Telecom Act- India and its relation to Digital Privacy and Data Protection Act of 2023

April 12, 2024
Data Protection

By Anuradha Gandhi, Apalka Bareja & Rachita Thakur


After the claims by a cybersecurity firm, CloudSEK, about its research on having found that hackers are selling 1.8 terabyte of database comprising 750 million Indian mobile consumers on the dark web, the Department of Telecommunication has asked the telecom service operators to conduct a security audit. The said information comprises of sensitive personal information of telecom subscribers that is, names, mobile numbers, addresses, and Aadhaar details.[1]

The magnitude of such data leak has the potential to lead huge loss business and financial losses to both individuals and organizations, identity theft, reputational damage and increased susceptibility to cyberattacks.

# [SHORT TASK 1]
For each statement about the telecom data leak article, say whether it agrees with the article, answering yes or no and quoting the words that decide it: (a) The database reportedly for sale covered 750 million Indian mobile consumers. (b) The Department of Telecommunication carried out the security audit itself. (c) The leaked information included Aadhaar details.
The article and the rows below it have nothing to do with each other.

# [SUPPLIED RECORDS]
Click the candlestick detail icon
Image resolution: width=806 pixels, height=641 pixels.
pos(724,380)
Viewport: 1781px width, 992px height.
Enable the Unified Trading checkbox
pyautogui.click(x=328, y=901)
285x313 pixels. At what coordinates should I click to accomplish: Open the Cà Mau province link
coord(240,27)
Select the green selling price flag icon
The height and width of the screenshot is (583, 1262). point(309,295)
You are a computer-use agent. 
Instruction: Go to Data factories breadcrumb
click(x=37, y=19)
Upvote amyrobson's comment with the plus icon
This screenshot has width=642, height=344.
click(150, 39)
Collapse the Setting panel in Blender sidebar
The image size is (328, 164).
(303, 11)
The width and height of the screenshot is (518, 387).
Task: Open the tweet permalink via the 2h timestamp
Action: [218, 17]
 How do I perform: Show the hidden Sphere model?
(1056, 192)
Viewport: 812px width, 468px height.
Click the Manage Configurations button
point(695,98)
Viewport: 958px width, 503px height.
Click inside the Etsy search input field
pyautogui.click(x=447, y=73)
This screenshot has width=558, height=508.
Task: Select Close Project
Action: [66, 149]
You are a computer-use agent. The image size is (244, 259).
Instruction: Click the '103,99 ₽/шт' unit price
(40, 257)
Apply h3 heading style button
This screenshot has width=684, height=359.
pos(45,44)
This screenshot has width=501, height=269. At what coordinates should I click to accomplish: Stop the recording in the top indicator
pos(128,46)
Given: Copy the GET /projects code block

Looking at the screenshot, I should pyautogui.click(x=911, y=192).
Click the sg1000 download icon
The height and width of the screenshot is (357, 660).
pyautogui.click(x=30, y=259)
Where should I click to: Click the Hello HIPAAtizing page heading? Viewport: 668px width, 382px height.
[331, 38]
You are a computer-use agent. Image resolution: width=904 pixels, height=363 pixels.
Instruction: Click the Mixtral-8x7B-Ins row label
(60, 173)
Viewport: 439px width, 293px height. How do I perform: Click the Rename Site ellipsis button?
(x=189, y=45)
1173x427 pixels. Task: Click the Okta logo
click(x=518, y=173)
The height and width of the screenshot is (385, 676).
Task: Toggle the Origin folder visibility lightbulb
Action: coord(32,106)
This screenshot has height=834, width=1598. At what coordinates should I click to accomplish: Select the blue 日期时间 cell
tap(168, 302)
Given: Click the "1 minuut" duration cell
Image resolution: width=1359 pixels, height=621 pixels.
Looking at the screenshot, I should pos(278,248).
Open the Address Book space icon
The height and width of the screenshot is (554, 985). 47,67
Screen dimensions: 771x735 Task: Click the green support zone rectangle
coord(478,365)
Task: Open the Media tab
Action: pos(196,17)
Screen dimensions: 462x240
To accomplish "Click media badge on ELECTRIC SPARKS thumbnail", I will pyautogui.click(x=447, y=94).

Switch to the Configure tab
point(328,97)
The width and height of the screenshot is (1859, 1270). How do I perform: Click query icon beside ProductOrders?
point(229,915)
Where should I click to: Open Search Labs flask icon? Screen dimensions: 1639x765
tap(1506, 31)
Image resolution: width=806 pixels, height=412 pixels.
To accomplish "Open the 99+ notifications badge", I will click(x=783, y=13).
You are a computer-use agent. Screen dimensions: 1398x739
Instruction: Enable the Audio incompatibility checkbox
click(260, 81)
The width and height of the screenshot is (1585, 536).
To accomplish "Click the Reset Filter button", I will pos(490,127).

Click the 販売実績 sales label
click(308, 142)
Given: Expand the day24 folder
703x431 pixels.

# [SHORT TASK 2]
Reproduce the rows from the one containing "The width and height of the screenshot is (1585, 536)." through the end of the rows, both ends included.

# [CORRECT RESPONSE 1]
(a) Yes: "comprising 750 million Indian mobile consumers"
(b) No: "has asked the telecom service operators to conduct a security audit"
(c) Yes: "names, mobile numbers, addresses, and Aadhaar details"

# [CORRECT RESPONSE 2]
The width and height of the screenshot is (1585, 536).
To accomplish "Click the Reset Filter button", I will pos(490,127).

Click the 販売実績 sales label
click(308, 142)
Given: Expand the day24 folder
703x431 pixels.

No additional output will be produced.